Real Raw News
- Home page on March 26, 2024
- Website type: Fake news website
- Founder: Michael Tuffin
- Website: realrawnews.com
- Launched: April 2020; 6 years ago

= Real Raw News =

American fake news website

Real Raw News is an American fake news website created in April 2020. Many of its published stories include misinformation about COVID-19 vaccines, fictional arrests and supposed executions of public figures.

== History ==
Real Raw News was created in April 2020 by a person operating under the pseudonym of "Michael Baxter". The website started publishing articles that December.

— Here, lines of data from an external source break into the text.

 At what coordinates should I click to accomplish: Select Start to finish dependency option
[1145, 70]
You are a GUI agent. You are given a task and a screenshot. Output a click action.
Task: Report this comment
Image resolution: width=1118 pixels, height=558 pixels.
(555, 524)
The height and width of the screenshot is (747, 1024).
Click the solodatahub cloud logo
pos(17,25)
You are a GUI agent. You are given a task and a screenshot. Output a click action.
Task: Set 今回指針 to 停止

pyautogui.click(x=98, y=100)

In 2021, PolitiFact found that Baxter previously ran at least three other websites and associated YouTube channels that promoted conspiracy theories about topics such as alien visitations and the fictional planet Nibiru. On one such website, Twisted Truth, Baxter claimed to have worked as a "mainstream journalist" for the New York Post, The Village Voice and The Dallas Morning News. PolitiFact identified "Michael Baxter" as Michael Tuffin, a resident of Texas and New York.

Following inquiries by PolitiFact, Facebook stated it had removed the Real Raw News page for violating its COVID-19 policies, and Google banned advertisements from two Real Raw News stories that promoted COVID-19 and vaccine misinformation. In response, Real Raw News told readers to follow its Telegram account.

== Content ==
Since December 2020, the website has published articles that PolitiFact described as "spinning a narrative of military arrests and executions that reads like a wish list for diehard believers of the QAnon conspiracy theory." It has published stories about the supposed arrests of figures such as Deborah Birx, Nancy Pelosi and Janet Yellen, and executions of figures such as Hillary Clinton, James Comey and Tom Hanks. The website has also promoted the deep state conspiracy theory.

Real Raw News has published misinformation about COVID-19 vaccines, including baseless claims that they cause a disease called "monsterism" and that they contain pesticides and scopolamine. In September 2021, it published a false story about 27 U.S. Air Force pilots resigning over the COVID-19 vaccine mandate; the story was shared widely by Twitter users, including then-Fox Nation host Lara Logan and former Trump campaign aide George Papadopoulos. Real Raw News has also published pro-Trump, pro-Russia and anti-Ukraine content, including a false story asserting that Vladimir Putin had ordered the destruction of all COVID-19 vaccines in Russia.

Following the 2023 Hawaii wildfires, Real Raw News promoted falsehoods about U.S. Marines attacking a Federal Emergency Management Agency (FEMA) convoy fleeing the wildfires and arresting FEMA deputy administrator Erik Hooks.

The website includes a rebuttal to fact-checkers on its About page, claiming they are "arms of the Mainstream Media and the Biden regime's criminal Department of Defense".

=== Claims of publishing satire ===
In 2021, an email account named "Twisted Truth" claimed that Real Raw News was "a satire site, exposing the insanity of rabid Trumpists (who lack the mental wherewithal to distinguish fact from fiction)" after the online misinformation tracker NewsGuard contacted the website to determine its editorial process.

In April 2021, the website added a disclaimer that it "contains humor, parody, and satire"; Tuffin stated the disclaimer was included "to somewhat indemnify myself against potential legal ramification", but defended the content published on the website as truthful, saying, "I stand behind the articles and the sources who risk their safety to share information." Reports published by the website do not clarify if they are "informational and educational" or satirical.

Law professor Amy Gajda of Tulane University said that the "satire defense is actually very protective" against defamation lawsuits. Garrett Kelly, professor of the School of Communication at Ohio State University, stated: "Someone who is inclined to believe the content hosted on the site might interpret the 'disclaimer for our protection' as insincere, only intended to protect the publisher from lawsuits. In that situation, the reader might mistakenly conclude that claims made on the site are real."